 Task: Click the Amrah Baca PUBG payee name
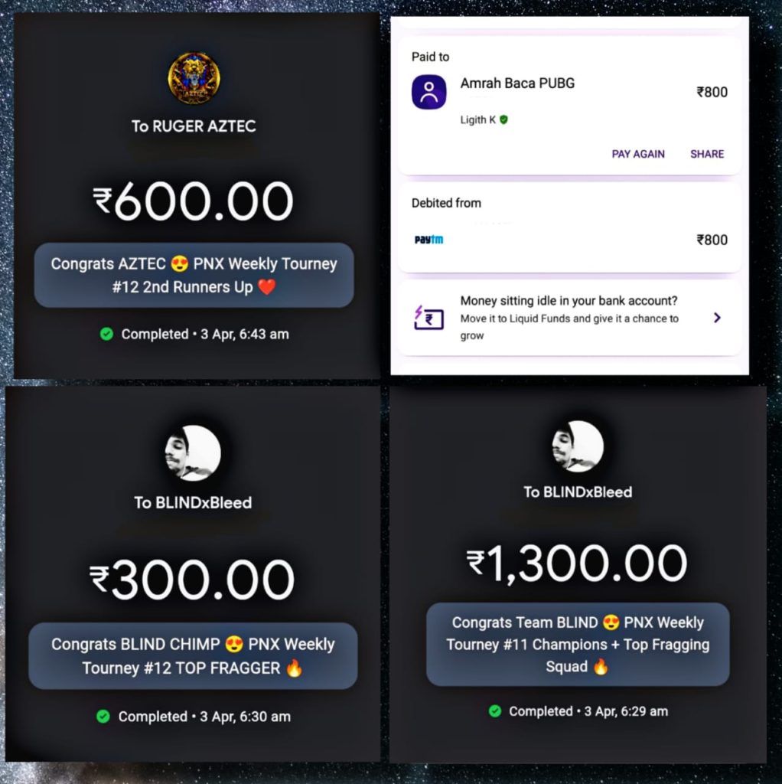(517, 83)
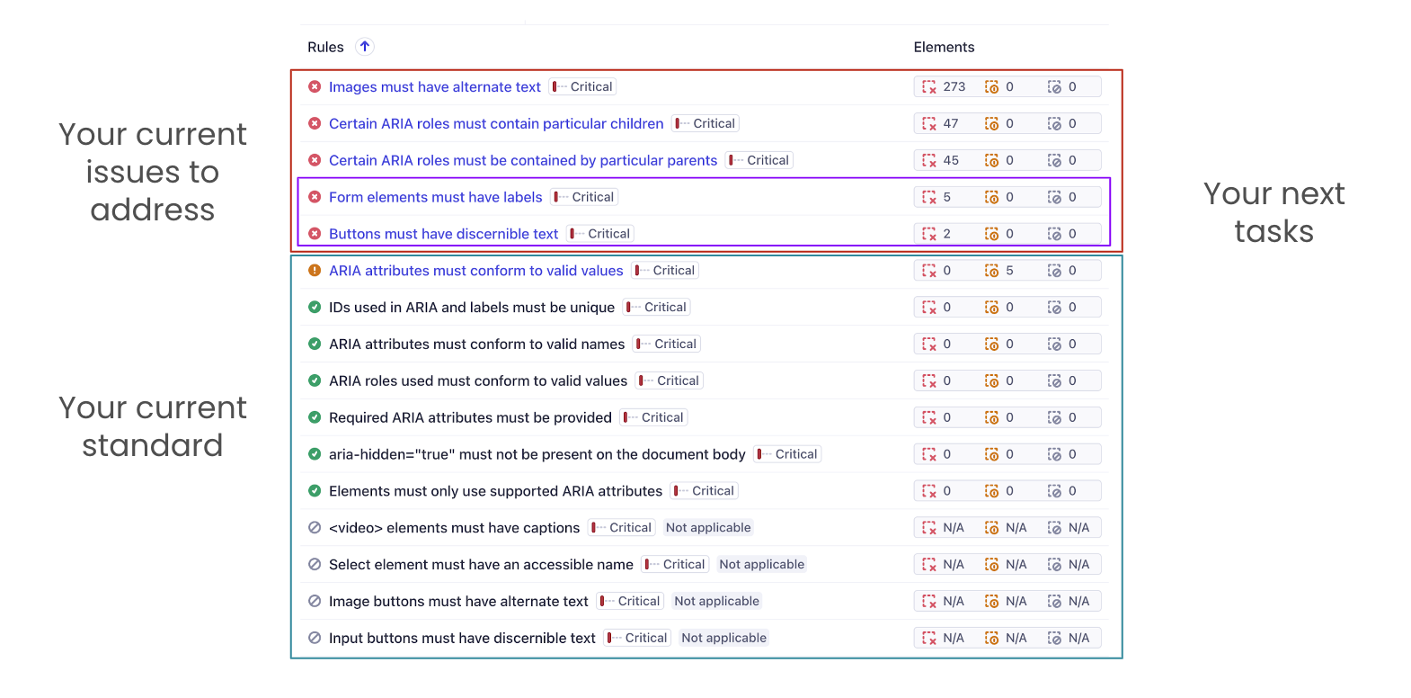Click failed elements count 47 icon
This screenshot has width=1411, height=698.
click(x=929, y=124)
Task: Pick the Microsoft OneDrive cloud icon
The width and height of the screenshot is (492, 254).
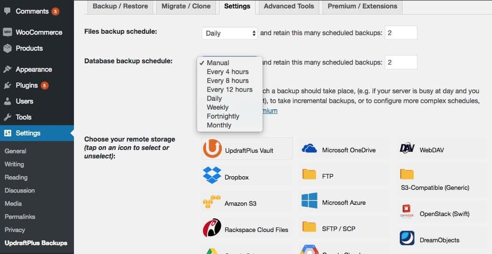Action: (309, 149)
-----
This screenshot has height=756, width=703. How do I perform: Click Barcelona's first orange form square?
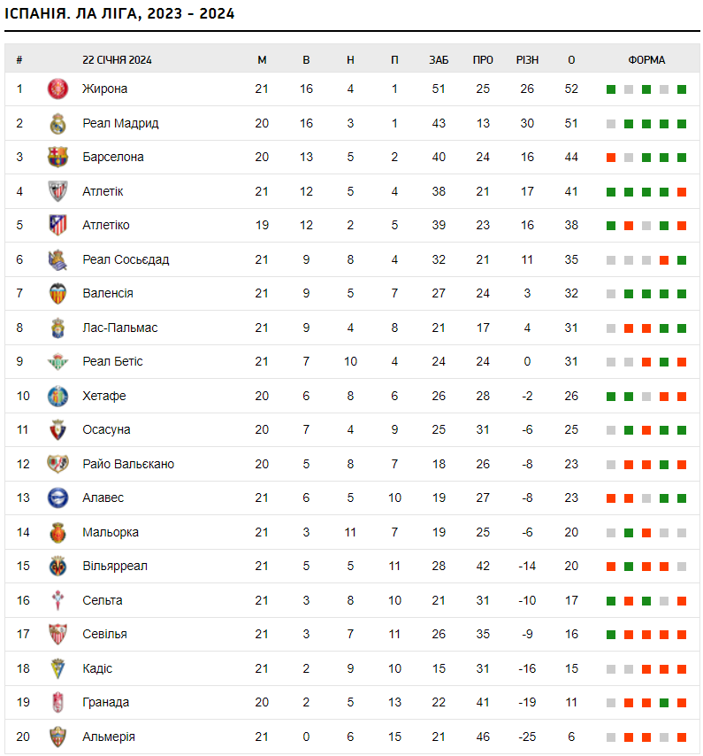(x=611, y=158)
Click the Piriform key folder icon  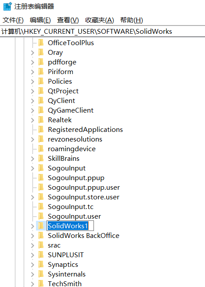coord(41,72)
-----
◆ WHAT YOU HAVE TO DO ◆
From the material above, give again exactly the lines from the one that contains "Task: Click the Amrah Baca PUBG payee name" through the one that contains "Task: Pick the Microsoft OneDrive cloud icon", and leave out the pictures.

◆ EXERCISE RESPONSE ◆
 Task: Click the Amrah Baca PUBG payee name
(517, 83)
Click failed elements count 47 icon
This screenshot has width=1411, height=698.
click(x=929, y=124)
Task: Pick the Microsoft OneDrive cloud icon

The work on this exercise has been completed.